WORK TASK
Copy the text on umdenken starting at the words "Umdenken. In German, the" and stopping after "opportunity for umdenken.", and swap "sustainability" for "conservation".

TEXT SECTION
*** Begin section ***
Umdenken. In German, the word means more than just rethinking; it implies changing the way you think, a philosophical re-evaluation.
For people committed to sustainability and protection of a thriving environment, the news full of headlines about budget cuts for the Environmental Protection Agency while money gets rerouted into building infrastructure sounds like a losing proposition. But it’s a perfect opportunity for umdenken.
It is almost a foregone conclusion that whoever is left in the EPA will revisit and weaken the CAFE standards, rules requiring automobile manufactures to sell less polluting cars and trucks. This has consequences more imminent than the fuzzy shadow of global warming. In the EU, where environmental standards are higher than in the US, estimates put the number of deaths from air pollution at 400,000 per year, with uncounted more succumbing to respiratory and cardiovascular diseases — owing not to “carbon” but to the fine particulate matter (PM) (dust small enough to get deep into the lungs) and NOx (nitrogen oxides).
*** End section ***
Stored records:
*** Begin section ***
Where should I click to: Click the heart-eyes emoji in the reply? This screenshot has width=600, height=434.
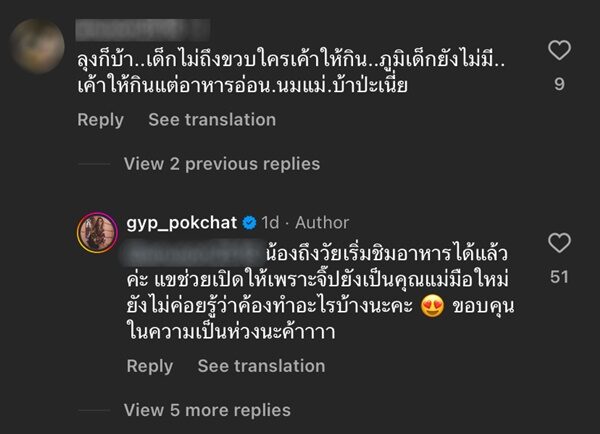point(433,308)
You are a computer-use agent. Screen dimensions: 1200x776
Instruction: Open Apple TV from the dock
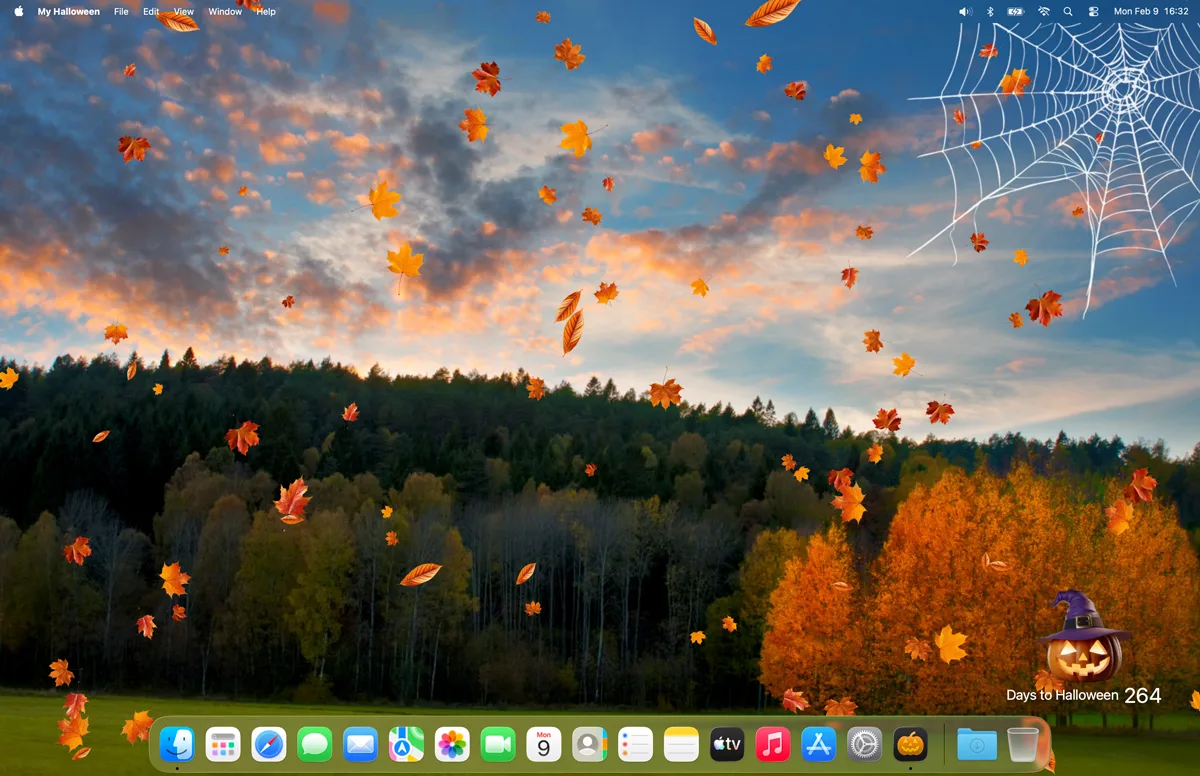727,744
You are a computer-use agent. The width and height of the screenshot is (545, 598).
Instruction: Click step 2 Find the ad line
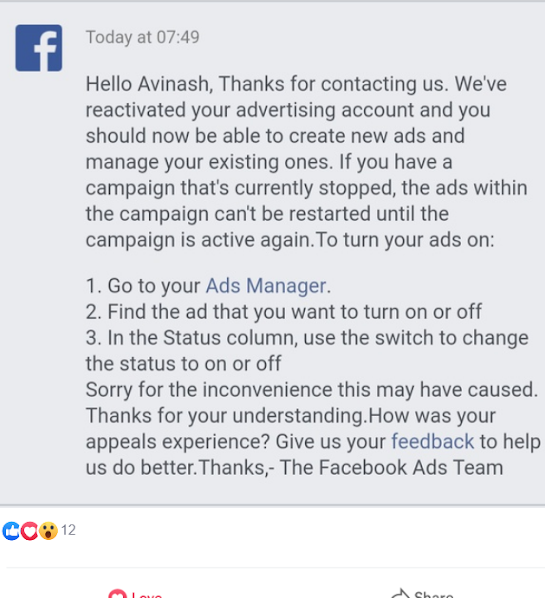[283, 312]
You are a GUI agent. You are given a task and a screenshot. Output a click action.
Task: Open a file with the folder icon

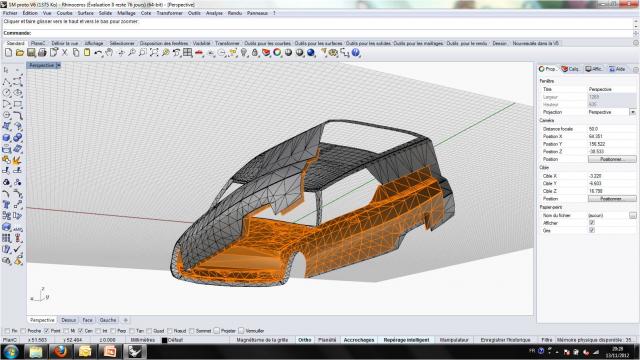[x=20, y=53]
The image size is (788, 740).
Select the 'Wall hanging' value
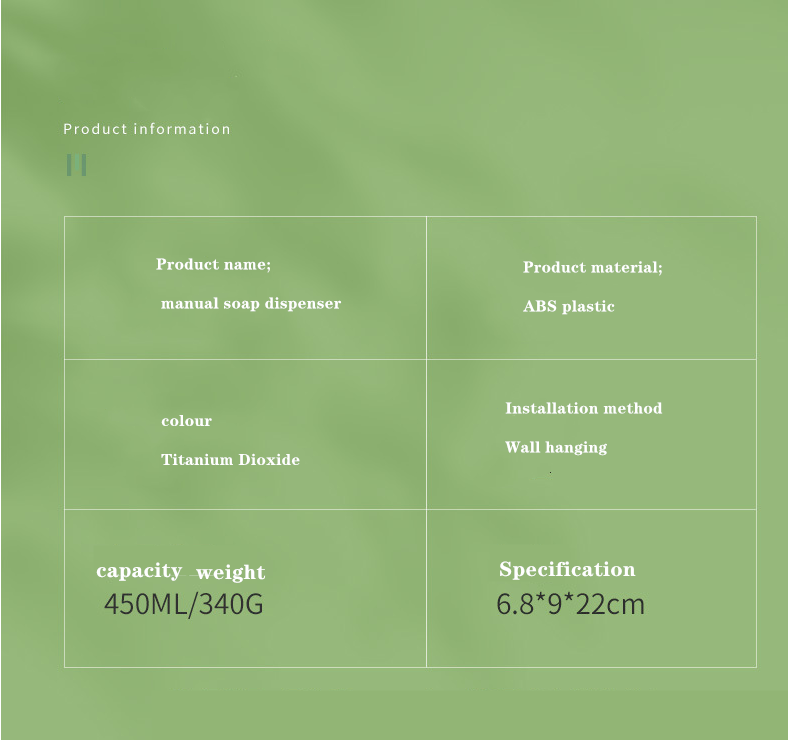tap(556, 447)
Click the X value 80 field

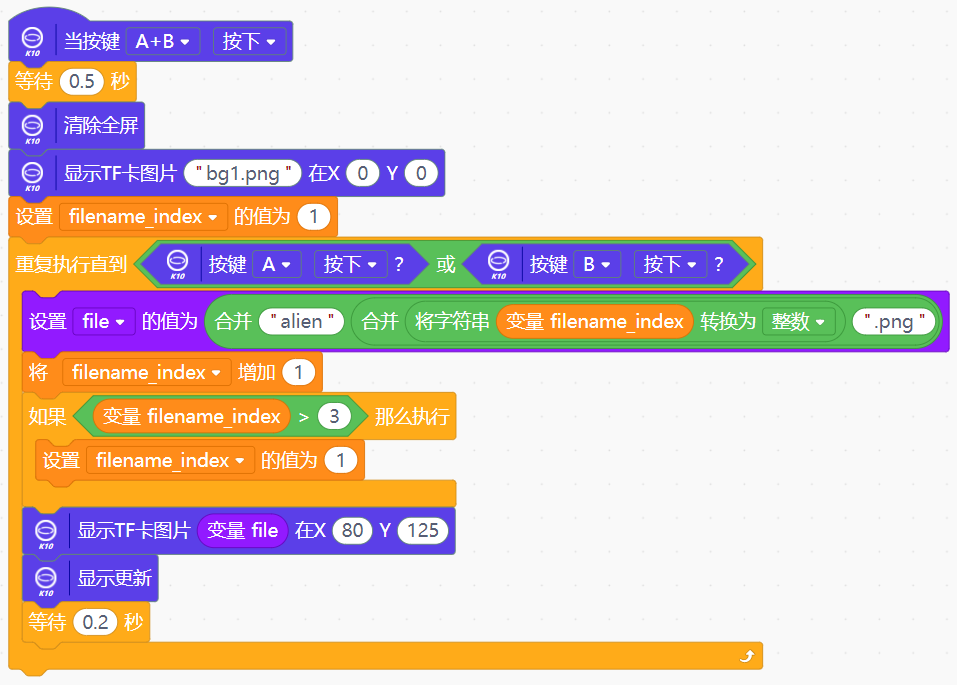(x=352, y=530)
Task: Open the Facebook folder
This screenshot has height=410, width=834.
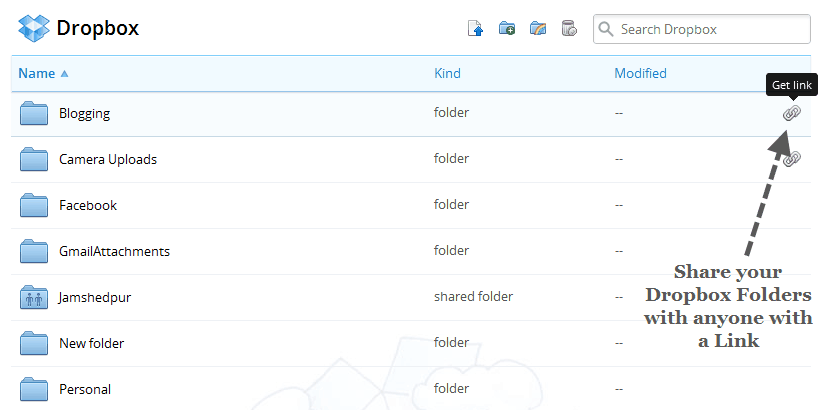Action: click(88, 205)
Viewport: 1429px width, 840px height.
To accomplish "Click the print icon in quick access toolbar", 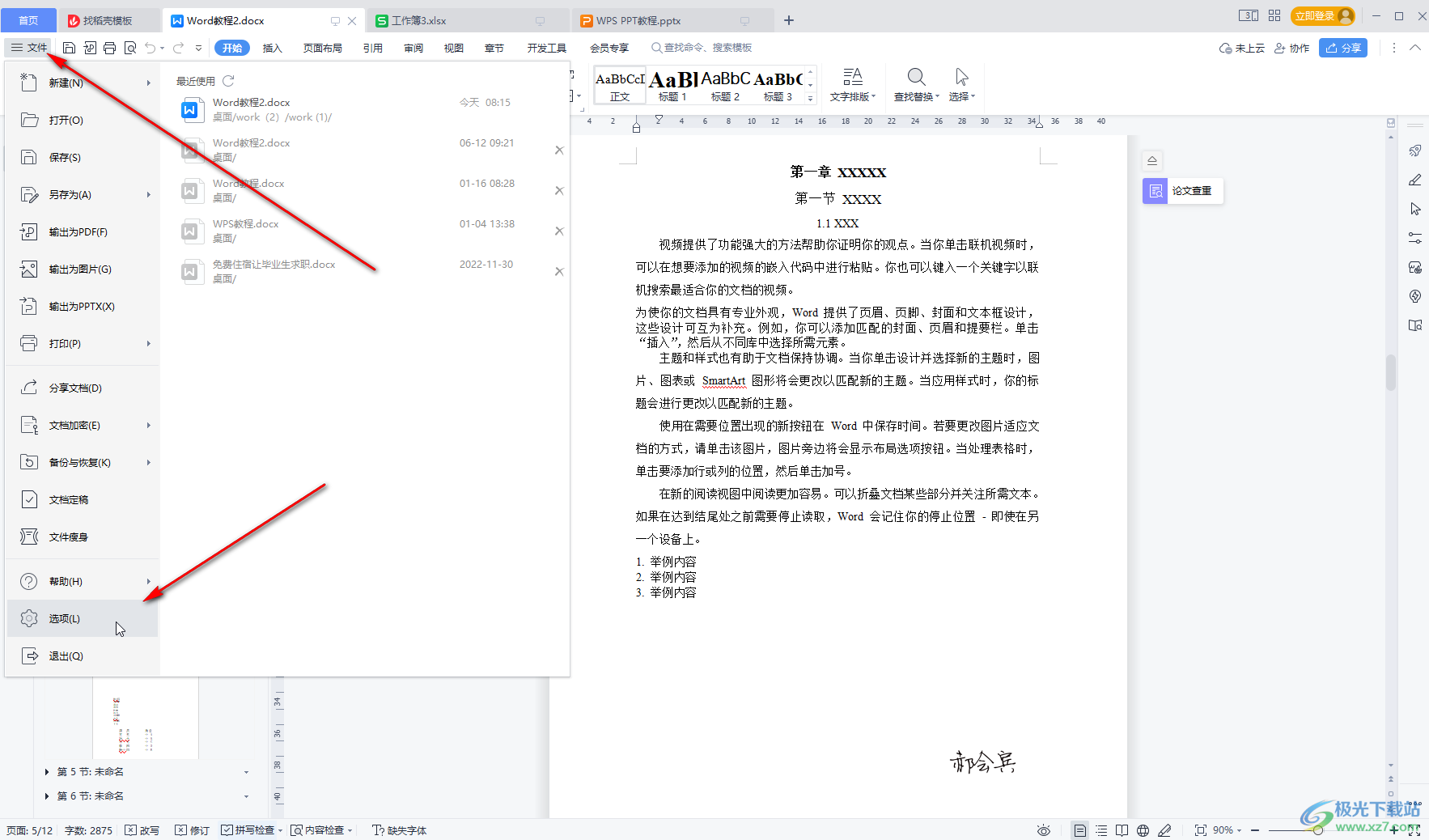I will point(109,49).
*** End section ***
TASK RESULT
Umdenken. In German, the word means more than just rethinking; it implies changing the way you think, a philosophical re-evaluation.
For people committed to conservation and protection of a thriving environment, the news full of headlines about budget cuts for the Environmental Protection Agency while money gets rerouted into building infrastructure sounds like a losing proposition. But it’s a perfect opportunity for umdenken.